Le partage de savoirs pour une meilleure compréhension de l’économie circulaire

En mettant à disposition des articles signés par des universitaires et des chercheurs, The Conversation entend permettre une meilleure diffusion du savoir : les analyses de l’actualité proposées sont reprises par les médias traditionnels. Avec le soutien de la fondation Veolia, la plateforme s’est enrichie d’une rubrique dédiée à l’économie circulaire.

 

« L'ambition RSE de Veolia est essentielle à son développement : gérer durablement les ressources naturelles en favorisant l'économie circulaire en est l’un des enjeux. A travers la création de cette rubrique, il s'agit de sensibiliser le grand public à cette thématique, à travers la mise à disposition d'une expertise "vulgarisée". Notre ambition est de peser dans le débat public et de donner au citoyen les clés d'une meilleure compréhension du sujet.

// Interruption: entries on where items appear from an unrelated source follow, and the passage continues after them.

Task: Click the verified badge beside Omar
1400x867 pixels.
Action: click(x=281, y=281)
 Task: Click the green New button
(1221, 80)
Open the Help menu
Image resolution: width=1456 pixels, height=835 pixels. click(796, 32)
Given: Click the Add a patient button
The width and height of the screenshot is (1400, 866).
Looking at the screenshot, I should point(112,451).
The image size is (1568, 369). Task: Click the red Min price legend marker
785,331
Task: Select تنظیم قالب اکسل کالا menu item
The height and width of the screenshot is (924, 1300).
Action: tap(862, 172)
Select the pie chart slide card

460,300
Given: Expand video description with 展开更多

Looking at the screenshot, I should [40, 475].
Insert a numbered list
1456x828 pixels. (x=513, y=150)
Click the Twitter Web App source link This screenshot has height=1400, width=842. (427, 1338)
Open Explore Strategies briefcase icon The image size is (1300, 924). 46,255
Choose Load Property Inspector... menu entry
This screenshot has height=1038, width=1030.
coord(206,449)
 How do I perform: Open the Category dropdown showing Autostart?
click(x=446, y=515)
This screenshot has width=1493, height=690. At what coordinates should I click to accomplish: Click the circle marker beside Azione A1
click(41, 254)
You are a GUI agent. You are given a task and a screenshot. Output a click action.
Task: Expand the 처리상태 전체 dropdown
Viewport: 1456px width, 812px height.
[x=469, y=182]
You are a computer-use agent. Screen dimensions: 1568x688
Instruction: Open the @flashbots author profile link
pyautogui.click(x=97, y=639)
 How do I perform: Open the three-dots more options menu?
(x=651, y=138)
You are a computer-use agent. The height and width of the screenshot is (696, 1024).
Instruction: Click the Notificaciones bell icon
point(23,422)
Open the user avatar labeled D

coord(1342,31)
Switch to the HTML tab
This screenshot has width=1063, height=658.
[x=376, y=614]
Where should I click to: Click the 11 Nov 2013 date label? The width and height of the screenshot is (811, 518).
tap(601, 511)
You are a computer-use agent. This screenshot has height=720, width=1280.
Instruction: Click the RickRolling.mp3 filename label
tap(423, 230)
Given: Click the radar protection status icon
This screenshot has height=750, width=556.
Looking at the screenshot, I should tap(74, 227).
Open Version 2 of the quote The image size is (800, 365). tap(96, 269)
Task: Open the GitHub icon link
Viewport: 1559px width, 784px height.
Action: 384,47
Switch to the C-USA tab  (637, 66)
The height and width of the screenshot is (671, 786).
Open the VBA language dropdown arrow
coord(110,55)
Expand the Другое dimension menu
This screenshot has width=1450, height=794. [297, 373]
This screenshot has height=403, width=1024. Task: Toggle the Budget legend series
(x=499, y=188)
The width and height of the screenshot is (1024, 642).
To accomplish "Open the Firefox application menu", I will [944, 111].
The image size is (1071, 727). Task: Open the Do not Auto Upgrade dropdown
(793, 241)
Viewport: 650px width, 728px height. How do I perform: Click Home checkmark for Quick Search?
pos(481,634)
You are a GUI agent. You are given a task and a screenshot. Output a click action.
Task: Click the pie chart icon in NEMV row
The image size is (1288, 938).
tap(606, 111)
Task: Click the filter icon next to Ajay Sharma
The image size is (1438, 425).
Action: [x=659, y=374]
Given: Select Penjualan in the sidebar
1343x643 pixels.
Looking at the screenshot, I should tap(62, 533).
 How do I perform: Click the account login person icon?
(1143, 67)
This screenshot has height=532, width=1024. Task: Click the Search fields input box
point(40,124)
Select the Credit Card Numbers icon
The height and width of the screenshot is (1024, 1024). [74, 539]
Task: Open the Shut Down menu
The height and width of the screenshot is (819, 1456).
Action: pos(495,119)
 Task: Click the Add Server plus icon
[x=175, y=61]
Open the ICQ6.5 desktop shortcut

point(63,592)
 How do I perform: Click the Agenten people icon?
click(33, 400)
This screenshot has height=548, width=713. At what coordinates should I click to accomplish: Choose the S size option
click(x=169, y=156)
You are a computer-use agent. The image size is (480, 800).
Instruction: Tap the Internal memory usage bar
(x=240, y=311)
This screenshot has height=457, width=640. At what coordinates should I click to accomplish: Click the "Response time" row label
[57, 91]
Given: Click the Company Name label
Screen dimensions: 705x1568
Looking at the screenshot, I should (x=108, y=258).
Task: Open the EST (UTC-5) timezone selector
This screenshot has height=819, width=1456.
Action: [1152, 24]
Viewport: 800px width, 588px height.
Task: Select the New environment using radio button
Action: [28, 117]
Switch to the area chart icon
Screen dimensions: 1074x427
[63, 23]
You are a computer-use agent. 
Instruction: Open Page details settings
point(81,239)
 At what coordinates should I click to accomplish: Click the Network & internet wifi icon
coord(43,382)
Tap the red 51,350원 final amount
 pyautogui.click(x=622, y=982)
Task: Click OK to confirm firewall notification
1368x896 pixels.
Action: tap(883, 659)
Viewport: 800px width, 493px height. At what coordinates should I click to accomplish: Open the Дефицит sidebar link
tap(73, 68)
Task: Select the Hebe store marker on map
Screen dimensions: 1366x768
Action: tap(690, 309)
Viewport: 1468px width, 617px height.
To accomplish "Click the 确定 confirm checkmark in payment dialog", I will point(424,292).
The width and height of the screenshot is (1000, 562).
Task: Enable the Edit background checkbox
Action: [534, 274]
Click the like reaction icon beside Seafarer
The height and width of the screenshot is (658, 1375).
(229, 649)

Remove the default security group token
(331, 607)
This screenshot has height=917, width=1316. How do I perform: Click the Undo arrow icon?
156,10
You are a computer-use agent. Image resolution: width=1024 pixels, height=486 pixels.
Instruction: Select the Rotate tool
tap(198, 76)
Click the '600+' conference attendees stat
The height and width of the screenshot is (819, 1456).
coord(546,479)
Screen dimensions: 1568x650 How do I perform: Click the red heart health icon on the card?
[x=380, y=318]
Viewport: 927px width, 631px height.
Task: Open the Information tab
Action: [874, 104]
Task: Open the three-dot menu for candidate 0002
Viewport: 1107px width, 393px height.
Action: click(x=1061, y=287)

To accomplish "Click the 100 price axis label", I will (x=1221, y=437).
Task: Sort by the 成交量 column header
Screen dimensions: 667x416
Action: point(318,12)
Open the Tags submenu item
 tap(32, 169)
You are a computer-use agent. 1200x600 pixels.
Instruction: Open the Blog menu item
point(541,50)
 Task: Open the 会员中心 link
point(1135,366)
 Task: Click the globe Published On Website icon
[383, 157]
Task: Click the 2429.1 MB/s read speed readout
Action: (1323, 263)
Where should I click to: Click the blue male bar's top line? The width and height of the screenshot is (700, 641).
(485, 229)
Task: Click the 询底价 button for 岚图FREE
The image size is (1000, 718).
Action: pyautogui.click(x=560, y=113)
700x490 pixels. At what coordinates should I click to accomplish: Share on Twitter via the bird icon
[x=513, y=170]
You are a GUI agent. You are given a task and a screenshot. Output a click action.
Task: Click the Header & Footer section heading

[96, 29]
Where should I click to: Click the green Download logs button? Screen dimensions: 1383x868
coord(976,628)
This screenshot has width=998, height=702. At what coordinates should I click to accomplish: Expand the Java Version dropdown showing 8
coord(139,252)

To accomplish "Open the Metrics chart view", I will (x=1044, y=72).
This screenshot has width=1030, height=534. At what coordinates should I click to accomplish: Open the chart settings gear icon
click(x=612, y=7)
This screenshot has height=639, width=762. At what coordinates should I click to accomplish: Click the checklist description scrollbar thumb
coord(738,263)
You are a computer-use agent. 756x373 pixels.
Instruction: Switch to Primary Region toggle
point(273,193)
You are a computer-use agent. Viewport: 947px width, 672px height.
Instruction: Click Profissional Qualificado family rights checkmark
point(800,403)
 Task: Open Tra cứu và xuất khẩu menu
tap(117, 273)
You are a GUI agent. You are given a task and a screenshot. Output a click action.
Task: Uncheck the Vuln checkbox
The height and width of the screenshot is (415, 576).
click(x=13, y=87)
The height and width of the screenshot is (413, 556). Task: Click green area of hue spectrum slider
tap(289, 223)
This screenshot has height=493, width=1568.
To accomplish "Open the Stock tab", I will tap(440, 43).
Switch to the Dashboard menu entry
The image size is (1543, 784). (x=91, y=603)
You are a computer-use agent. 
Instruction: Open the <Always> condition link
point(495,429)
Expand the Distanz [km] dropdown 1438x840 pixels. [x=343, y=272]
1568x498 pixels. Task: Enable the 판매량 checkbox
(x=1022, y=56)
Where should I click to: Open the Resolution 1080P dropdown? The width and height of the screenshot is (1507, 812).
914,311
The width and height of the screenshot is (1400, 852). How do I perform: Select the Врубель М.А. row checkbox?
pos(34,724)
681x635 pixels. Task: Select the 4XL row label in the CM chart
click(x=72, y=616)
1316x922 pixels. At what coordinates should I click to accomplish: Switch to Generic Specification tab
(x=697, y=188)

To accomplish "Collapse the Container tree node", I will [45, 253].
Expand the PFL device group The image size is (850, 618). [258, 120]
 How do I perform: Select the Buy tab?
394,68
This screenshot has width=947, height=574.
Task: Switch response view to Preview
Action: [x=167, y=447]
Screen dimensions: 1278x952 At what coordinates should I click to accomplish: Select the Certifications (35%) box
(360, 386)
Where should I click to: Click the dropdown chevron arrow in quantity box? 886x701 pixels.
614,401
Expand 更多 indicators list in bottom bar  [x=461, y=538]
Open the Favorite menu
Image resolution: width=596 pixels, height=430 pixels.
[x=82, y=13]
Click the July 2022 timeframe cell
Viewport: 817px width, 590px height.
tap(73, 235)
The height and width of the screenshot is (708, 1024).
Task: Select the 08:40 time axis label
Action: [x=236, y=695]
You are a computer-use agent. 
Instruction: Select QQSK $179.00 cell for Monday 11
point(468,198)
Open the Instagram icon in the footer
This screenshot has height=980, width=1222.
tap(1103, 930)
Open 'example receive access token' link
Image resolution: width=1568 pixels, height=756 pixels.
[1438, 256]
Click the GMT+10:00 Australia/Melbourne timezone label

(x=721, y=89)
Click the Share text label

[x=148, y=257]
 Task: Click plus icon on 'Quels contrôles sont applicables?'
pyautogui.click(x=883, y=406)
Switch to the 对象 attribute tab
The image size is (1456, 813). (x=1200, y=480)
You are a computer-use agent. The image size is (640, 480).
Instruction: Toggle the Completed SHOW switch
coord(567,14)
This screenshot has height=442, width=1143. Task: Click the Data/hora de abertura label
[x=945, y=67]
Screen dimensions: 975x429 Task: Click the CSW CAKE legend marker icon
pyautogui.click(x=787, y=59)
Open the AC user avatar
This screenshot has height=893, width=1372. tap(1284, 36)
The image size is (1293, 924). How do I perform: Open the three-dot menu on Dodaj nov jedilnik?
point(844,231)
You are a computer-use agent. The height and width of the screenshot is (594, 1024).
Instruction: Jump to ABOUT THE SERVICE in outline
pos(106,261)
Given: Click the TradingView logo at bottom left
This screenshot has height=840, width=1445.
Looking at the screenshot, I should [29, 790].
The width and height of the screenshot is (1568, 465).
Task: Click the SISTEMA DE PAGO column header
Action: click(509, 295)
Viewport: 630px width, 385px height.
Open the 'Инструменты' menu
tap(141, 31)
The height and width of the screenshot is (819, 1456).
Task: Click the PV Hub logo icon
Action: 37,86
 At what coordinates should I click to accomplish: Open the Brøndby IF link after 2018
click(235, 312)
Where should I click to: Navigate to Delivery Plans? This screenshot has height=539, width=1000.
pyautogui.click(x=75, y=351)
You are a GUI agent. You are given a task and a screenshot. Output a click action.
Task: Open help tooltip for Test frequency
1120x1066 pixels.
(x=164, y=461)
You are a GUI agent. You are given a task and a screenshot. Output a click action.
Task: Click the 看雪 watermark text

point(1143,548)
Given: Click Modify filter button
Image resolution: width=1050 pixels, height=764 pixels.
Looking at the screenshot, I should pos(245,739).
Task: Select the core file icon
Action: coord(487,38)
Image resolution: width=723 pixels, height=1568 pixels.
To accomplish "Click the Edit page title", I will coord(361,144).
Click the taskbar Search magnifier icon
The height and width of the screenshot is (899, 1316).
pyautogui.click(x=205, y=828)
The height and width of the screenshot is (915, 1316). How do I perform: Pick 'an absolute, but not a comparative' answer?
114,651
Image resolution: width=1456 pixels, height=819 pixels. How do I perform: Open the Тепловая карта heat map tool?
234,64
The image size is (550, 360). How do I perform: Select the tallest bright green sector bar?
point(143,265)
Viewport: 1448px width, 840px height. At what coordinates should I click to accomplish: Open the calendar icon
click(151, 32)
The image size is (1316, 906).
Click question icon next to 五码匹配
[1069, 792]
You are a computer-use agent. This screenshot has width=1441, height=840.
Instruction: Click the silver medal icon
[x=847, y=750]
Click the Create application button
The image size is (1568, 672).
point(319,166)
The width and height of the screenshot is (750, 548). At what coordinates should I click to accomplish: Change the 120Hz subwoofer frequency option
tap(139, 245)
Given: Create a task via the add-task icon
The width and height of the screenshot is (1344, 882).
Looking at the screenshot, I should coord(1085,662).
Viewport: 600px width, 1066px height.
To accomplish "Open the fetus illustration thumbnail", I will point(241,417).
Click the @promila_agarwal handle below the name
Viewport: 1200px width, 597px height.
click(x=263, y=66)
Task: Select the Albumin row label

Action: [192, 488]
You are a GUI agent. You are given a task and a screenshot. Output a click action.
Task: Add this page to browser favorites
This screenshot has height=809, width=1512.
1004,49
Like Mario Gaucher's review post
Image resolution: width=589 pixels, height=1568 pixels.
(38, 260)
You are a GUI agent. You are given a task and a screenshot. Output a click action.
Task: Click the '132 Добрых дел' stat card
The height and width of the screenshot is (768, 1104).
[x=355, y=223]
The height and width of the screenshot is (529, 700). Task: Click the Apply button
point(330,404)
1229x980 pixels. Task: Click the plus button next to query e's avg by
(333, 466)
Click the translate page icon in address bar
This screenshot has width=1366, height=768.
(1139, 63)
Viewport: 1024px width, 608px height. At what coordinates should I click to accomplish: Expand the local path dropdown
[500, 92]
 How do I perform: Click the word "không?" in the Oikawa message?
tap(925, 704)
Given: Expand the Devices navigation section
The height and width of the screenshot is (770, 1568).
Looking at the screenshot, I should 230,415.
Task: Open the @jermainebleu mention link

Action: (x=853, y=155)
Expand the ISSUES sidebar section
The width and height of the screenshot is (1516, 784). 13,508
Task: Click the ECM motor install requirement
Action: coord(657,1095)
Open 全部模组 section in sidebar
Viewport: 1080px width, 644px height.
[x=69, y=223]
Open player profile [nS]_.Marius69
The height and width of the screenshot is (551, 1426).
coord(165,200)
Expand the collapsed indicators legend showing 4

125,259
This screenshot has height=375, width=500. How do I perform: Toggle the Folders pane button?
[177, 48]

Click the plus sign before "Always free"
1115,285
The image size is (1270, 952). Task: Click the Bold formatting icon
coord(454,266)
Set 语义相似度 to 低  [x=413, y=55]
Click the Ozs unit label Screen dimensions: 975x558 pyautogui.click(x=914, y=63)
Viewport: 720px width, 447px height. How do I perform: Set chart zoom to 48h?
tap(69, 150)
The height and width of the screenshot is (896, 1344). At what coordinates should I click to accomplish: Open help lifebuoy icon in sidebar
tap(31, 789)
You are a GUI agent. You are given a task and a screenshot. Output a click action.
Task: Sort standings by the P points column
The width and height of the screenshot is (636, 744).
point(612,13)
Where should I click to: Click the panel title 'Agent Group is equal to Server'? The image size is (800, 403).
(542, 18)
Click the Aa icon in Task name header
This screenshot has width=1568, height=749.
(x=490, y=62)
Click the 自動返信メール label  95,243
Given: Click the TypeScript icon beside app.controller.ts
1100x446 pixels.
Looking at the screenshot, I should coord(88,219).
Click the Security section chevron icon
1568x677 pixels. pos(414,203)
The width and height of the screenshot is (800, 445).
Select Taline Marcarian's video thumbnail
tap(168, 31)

Dans ce cadre, notre réseau de partenaires (experts et acteurs de l'économie circulaire) est un apport éditorial de qualité pour le lancement et le succès de cette rubrique. Ils pourront faire partie du comité éditorial qui proposera des thématiques et des intervenants. »
Fanny Demulier


Média d’information et d’analyse de l’actualité, The Conversation publie et met à disposition, en ligne et gratuitement, des articles grand public écrits par des chercheurs et des universitaires. L’idée est d’offrir une autre forme de journalisme en se démarquant de l’information en continu présente sur les sites des médias traditionnels et en proposant un contenu éditorial de qualité fondé sur l’expertise,l’analyse et la mise en perspective.
 

Une information crédible et de qualité

Une équipe de 90 journalistes basés en Australie, en Grande-Bretagne, aux Etats-Unis, en Afrique et en France, travaillent en collaboration avec plus de 50 000 experts, universitaires et chercheurs. L’équipe de The Conversation identifie les sujets d'actualité et fait appel aux référents pertinents pour les décrypter et apporter au public une connaissance approfondie du sujet. Les universitaires et chercheurs, qui signent les contributions, ont ainsi l'opportunité de peser dans le débat public tout en restant maîtres du contenu publié. Les auteurs interviennent dans leur champ d’expertise pour offrir aux lecteurs une information de qualité et crédible. L’objectif est de permettre une meilleure compréhension de l'actualité et des sujets les plus complexes, avec l'espoir d'alimenter un débat public de meilleure tenue.
 
The Conversation a été lancé en Australie en mars 2011, au Royaume-Uni en mai 2013, aux Etats-Unis en novembre 2014, en Afrique en juin 2015 et en France en septembre 2015. Formellement, il s’agit d’une association sans but lucratif, éditrice d’une ressource gratuite et dénuée de publicité commerciale.
 

Des contenus repris par les médias traditionnels

Les contenus publiés par The Conversation sont mis à disposition sous licence libre et peuvent donc être repris par des tiers. En France, les sites du Monde, du Point, de Slate, du Huffington Post, de Ouest-France, de Libération, ou encore de La Croix ont déjà republiés des articles édités par The Conversation.
 
Toujours à l’attention des médias, l’association a constitué une base internationale d’experts, toutes disciplines confondues, pour mettre en relation le monde des sachants avec les vulgarisateurs que sont les journalistes. Désormais positionné comme un réseau global de diffusion du savoir, The Conversation a ouvert en octobre 2017 une rubrique dédiée à l’économie circulaire avec le soutien de la fondation Veolia.
 

Le développement de contenus sur l’économie circulaire

Un comité éditorial co-piloté par Veolia et un journaliste de The Conversation France a été institué pour échanger sur les thèmes et les profils des contributeurs susceptibles d’intervenir. En six mois, 46 articles ont été référencés dans la rubrique et une émission audio à podcaster a été produite. La fondation Veolia a renouvelé son soutien à cette rubrique en 2018 parce que la sensibilisation de tous aux défis environnementaux de demain passe par le transfert du savoir et de la connaissance.